--- Material shown ---

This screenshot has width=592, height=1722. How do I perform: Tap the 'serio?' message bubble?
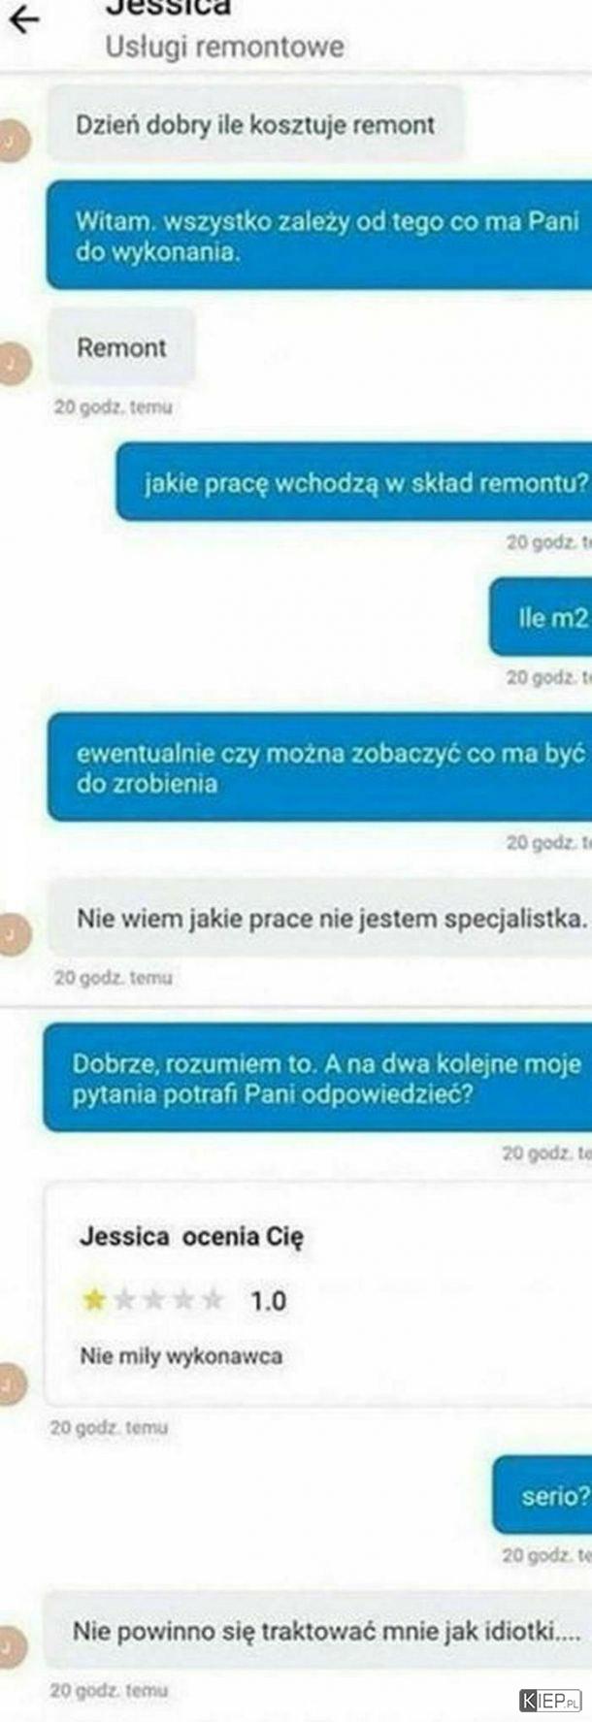point(543,1495)
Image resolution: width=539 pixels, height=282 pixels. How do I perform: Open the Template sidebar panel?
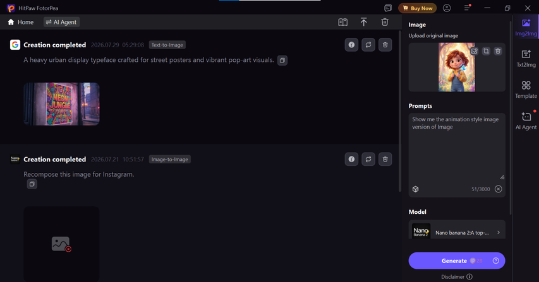tap(526, 90)
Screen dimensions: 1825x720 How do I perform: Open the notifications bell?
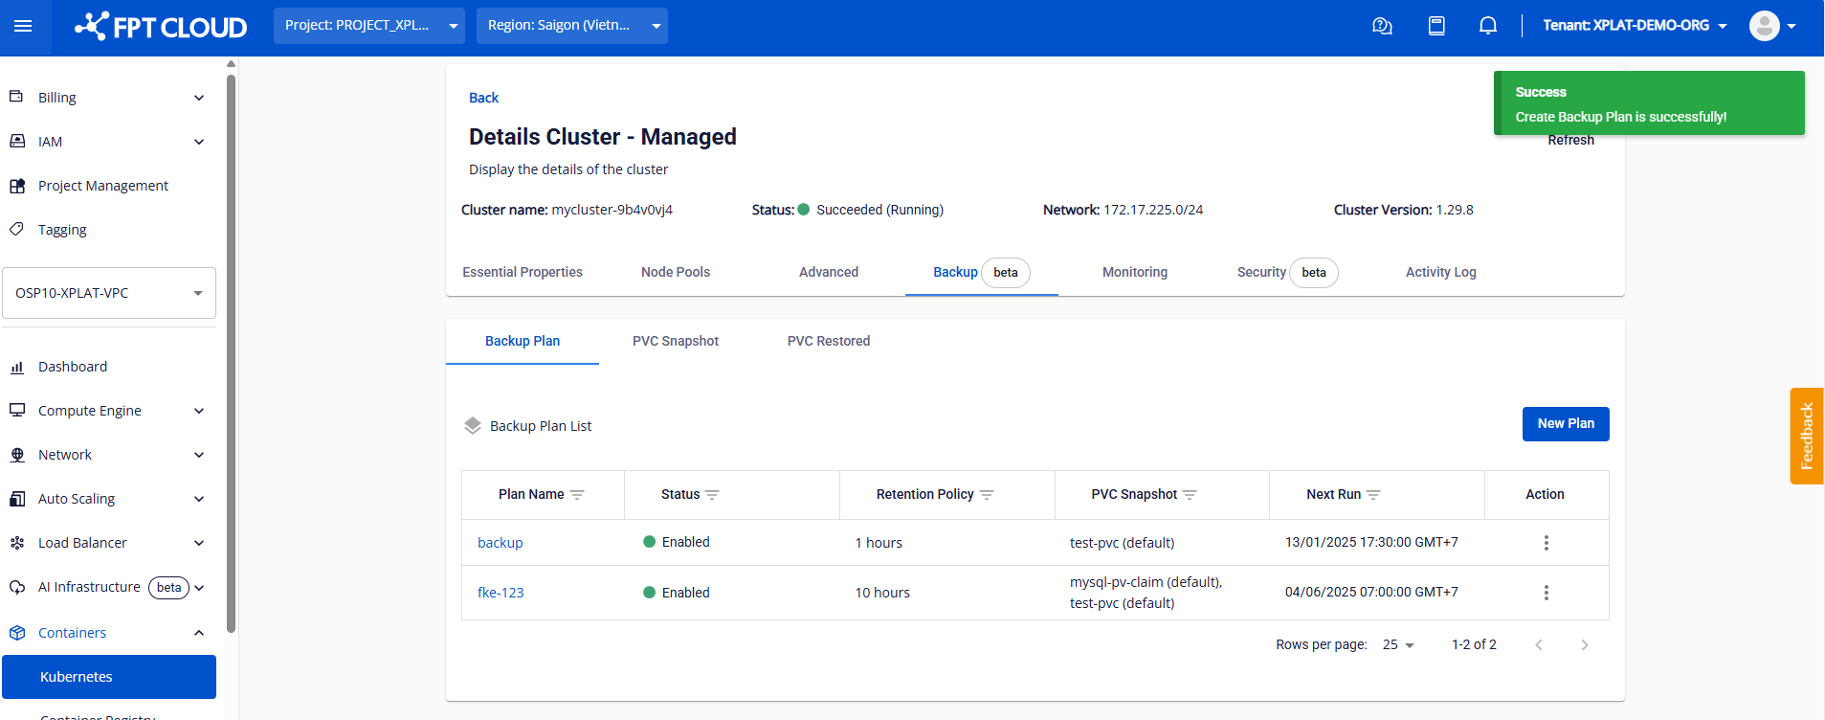[1487, 26]
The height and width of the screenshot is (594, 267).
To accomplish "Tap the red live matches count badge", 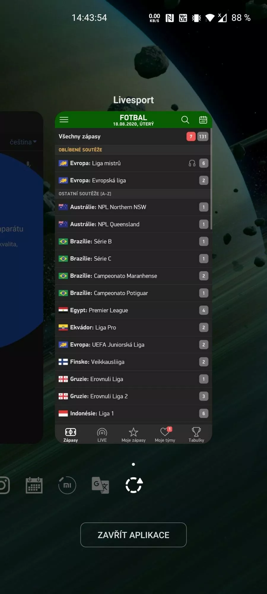I will 191,137.
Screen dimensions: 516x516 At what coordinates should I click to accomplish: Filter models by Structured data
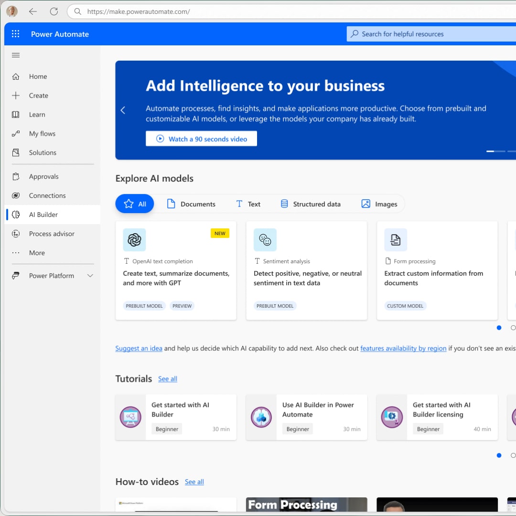tap(311, 204)
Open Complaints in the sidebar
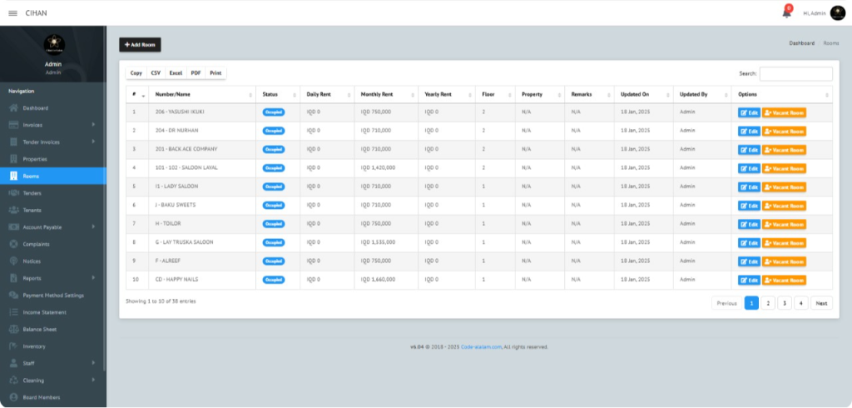This screenshot has width=852, height=408. [36, 244]
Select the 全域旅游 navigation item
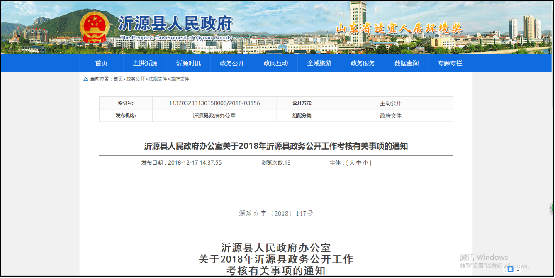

---

Work task: From the line containing "Open Complaints in the sidebar" down to the last line of the data, print every line exactly and nothing else. Pictures stay out of the copy.

Completed exercise:
Open Complaints in the sidebar
This screenshot has width=852, height=408. [36, 244]
Select the 全域旅游 navigation item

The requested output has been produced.